GMIT Mayo launches new part-time honours art degree

Tuesday, May 13, 2014 Press Office
Press Release

New programme is one of only two such art courses offered in Ireland

GMIT Mayo has launched a new part-time honours art degree, one of only two level 8 (honours) part-time art courses offered by a third-level college in Ireland.

 

The new Bachelor of Arts (Honours) in Fine Art is a two year add-on degree which comprises modules in Painting and Critical Theory. It will be delivered in the Mayo campus in Castlebar one and a half days a week during the academic year, commencing September (2014).

 

Graduates will be able to work as practitioners in the fields of painting or, subject to further specialisation and experience, in the fields of community arts, public art, arts administration, art and design education, curation, practice/theory based research and careers linked to contemporary visual art and design culture.

 

The new honours art programme complements the level 7 BA in Contemporary Art Practices course, also recently launched in GMIT Mayo, which is delivered on a part-time basis over four academic years (1 and a half days a week), commencing every September.

 

The Level 8 (honours) programme has been welcomed by current art students and graduates of GMIT who are practising artists.

 

Mary Nestor, GMIT Mayo Lifelong Learning Co-ordinator, says the new course has been in demand for some time, from graduates of the Level 7 course (ordinary degree) as well as current art students who wish to go on and train to teach art or continue to further their knowledge and skills in postgraduate art disciplines.

 

“We are delighted to offer this honours programme. Studying on a part-time basis allows people who have work or family commitments to engage with the intellectual and creative life of a college environment. It also provides a springboard for ideas, work practice and opportunities that working in isolation may not afford.”

 

Westport-based, award-winning artist Benita Stoney who graduated from GMIT Mayo with a degree in Fine Art in 2006, says the GMIT degree opened up all kinds of opportunities for her. “It made me aware of my place in the art world and has supplied me with the support and companionship of other artists. I am deeply grateful.”

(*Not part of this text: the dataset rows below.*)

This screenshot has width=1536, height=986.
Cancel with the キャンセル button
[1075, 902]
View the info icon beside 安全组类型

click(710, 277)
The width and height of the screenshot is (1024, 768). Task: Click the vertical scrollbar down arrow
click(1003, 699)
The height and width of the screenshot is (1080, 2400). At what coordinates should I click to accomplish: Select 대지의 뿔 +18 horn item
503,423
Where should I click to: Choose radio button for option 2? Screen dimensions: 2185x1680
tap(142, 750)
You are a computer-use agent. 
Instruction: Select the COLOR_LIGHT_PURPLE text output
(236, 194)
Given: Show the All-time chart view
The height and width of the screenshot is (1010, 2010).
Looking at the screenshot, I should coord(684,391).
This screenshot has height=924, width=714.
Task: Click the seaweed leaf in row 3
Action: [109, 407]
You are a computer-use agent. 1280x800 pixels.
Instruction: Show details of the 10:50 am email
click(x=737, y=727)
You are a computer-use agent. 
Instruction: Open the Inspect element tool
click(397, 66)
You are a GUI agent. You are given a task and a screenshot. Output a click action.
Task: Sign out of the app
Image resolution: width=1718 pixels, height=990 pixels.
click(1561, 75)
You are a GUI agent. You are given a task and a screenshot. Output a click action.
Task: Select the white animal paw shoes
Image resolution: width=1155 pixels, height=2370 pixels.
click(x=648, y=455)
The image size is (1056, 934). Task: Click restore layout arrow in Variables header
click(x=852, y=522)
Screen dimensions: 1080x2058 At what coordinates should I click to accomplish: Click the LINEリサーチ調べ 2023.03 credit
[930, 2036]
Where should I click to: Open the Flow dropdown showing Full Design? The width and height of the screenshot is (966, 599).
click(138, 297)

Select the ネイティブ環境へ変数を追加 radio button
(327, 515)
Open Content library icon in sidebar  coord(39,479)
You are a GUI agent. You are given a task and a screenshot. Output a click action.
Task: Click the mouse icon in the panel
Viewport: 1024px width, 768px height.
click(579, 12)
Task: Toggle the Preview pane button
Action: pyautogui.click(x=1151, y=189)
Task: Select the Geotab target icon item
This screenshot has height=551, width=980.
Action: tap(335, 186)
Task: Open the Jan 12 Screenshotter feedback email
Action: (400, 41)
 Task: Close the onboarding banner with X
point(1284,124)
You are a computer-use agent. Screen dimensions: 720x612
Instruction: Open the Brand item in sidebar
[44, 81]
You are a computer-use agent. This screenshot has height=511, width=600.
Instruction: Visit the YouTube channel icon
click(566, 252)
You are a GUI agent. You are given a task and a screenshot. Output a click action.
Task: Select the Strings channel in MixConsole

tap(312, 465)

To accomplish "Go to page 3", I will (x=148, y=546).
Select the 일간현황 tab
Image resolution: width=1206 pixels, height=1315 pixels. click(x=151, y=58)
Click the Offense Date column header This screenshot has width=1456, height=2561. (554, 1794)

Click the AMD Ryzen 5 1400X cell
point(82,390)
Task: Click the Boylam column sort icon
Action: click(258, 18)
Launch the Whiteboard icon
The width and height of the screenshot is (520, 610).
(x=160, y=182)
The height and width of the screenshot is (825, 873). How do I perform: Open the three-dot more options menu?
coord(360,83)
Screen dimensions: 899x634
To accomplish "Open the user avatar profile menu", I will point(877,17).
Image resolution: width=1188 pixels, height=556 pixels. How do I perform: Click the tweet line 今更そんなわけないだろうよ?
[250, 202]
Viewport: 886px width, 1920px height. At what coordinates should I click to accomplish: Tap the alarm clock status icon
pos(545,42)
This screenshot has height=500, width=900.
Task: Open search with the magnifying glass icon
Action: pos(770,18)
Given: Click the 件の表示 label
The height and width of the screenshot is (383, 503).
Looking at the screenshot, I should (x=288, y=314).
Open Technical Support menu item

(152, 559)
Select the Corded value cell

Benita Stoney won the RHA Jorgensen Award while still an undergraduate art student in GMIT. She is also a recipient of the Royal Society of Portrait Painters Changing Faces Award and the Simon Weston Award, and regularly exhibits at both the Royal Hibernian Academy in Dublin and the Royal Society of Portrait Painters in London.

 

She has held over ten exhibitions, including this year at the RHA annual exhibition, and was in the group show ‘Emerging Artists’ at The Dock, Carrick-on-Shannon last year (2013) - The Irish Times wrote “… the careful, meticulous precision of [Benita Stoney's] close-up portraits recall the almost frightening clarity and detail of Freud prior to the 1960s.” (27 May 2013)

 

Applications for the new honours programme (level 8) and for the BA in Contemporary Art Practices (level 7) are directly to the college. Forms are available from the Lifelong Learning Office, GMIT Mayo, Westport Road, Castlebar, Co Mayo.  A portfolio is required and interview at the end of this month (May). Closing date is Friday 30 May.

 

GMIT and Cork Institute of Technology (CIT) are the only two third-level Irish colleges offering a level 8 (Honours) part-time degree in art. CIT offers its programme through the Access Office.